Why the ‘lol’? Not because I take my beliefs lightly but because, if you want to be a feminist in India, you have to be chill. You are going to have a lot of people in your face and a whole lot of extra goading if they realize you loose your cool.
Growing up in a semi-orthodox family I went through a phase where not a week would go by, without calling my dad a ‘sexist’. Name calling doesn’t change opinions, nor does it win arguments, I have learnt.
There are jerks and gender roles everywhere, being a feminist isn’t easy. In India, where gender roles are given meaning and actually justified, it becomes so much more difficult. I have parents who genuinely believe that gender roles exist for our benefit and that the “old way” was the perfect one. Yes, my working mom too. This is an oh-so-good argument I hear often, “That’s the difference between stainless steel and gold kanna, you only lock up gold, because it’s so much more precious” and thus locking up women is made to sound almost rational. WRONG. What if the gold wants to have fun too? or how about the fact that you can’t actually equate a whole gender to a METAL?! If you’re going to give an analogy, try one where ‘people’ are involved. But no, you think this argument is preposterous, you should hear about the other stuff we do!

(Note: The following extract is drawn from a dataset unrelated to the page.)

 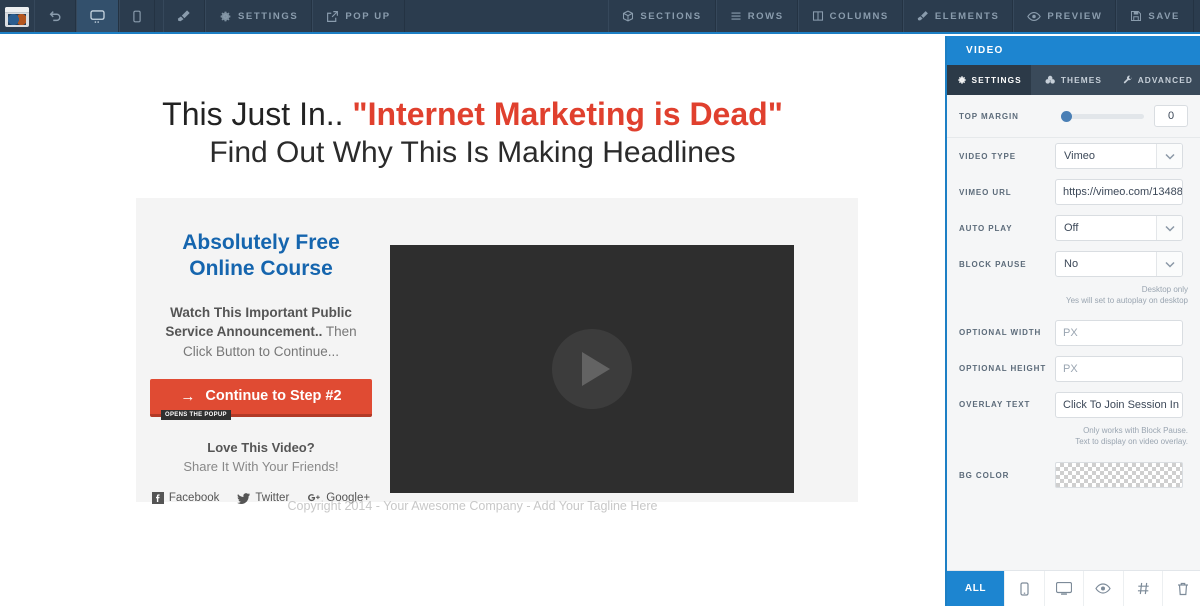 I want to click on vimeo-url-row: VIMEO URL https://vimeo.com/13488321, so click(x=1074, y=192).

I saw an interesting video of Vishaka Hari, a chartered accountant who’s into spiritual discourses. She said that the concept of women’s liberation is a western one and that it’s unnecessary in India. We treat our women with reverence, and respect.Heck, we worship them. She said that women take their husbands’ names beside theirs after marriage but our male gods did it the other way. Radhe Krishna, Lakshmi Narayana, and so on. She said we didn’t need liberation if we just follow our ancient vedic ways. While it’s true we underplay India’s greatness, I don’t think we can entirely go back. Say we take the “old way”, would that be really wise? Yes, my grandparents have led a peaceful and almost perfect life, but my both my grandmothers didn’t study beyond their 10th std. Maybe they could have been professors or athletes, now we would never know.

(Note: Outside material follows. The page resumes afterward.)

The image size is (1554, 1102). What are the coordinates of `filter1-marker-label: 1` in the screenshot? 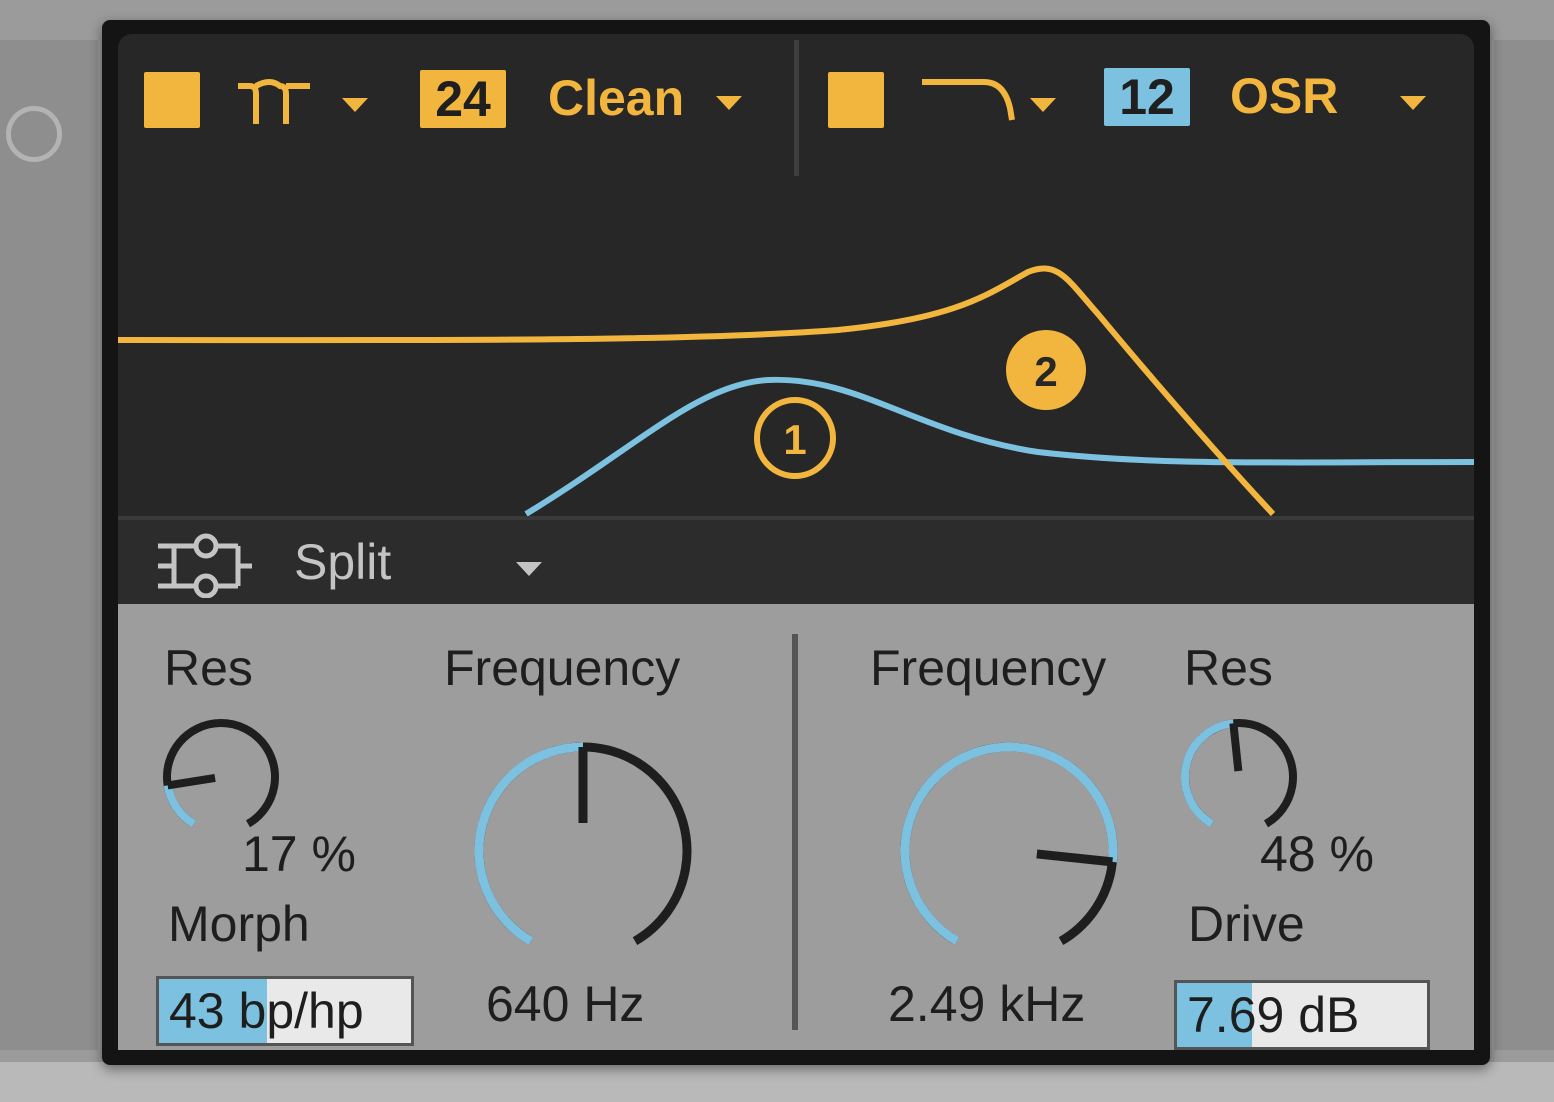 It's located at (794, 440).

The vedic ways. We can’t just selectively ignore all the cons. Women didn’t leave the house. There was no rape, probably because there was no woman on the street after 6. Whether we like it or not, globalization happened and it’s here to stay. We can’t walk backwards. Times have changed, women are contributing to the nation’s development. let’s focus on solving the problem instead of pressing ctrl+z.
The problem is that ’empowerment’ is deemed as a western concept, something that if an Indian woman exhibits, is seen as a show of arrogance.”‘How dare she goes out at 12 in the night, with a guy? It’s her fault she got raped.” Except a handful of cases, I hear this line for almost every other rape case. Victim blaming gets me so enraged, I want to scream and bang my head against a wall but I know that I still can’t change the way people think. Yes,we worship female forms but if a girl dares to go out at night, she’s clearly asking for it. She’s all yours, men. Despite education, laws, punishment and DEVELOPMENT, the fact that a man feels entitled to a woman just because she was out late or that she was drunk or alone is sickening.
It’s sickening? Deal with it. If you’re a woman, you have to deal with a lot more. This is what we’re taught. From a very young age, we’re taught that we have to be tolerant and submissive, cautious and scared because biology played a cruel joke on us. Yes, prudence never hurt but it has to be conflated with an actual solution. Are we ready to change the way we think?
The Indian mindset has come a long way, but there is still a longer way to go. Changes don’t happen overnight, this one isn’t any different.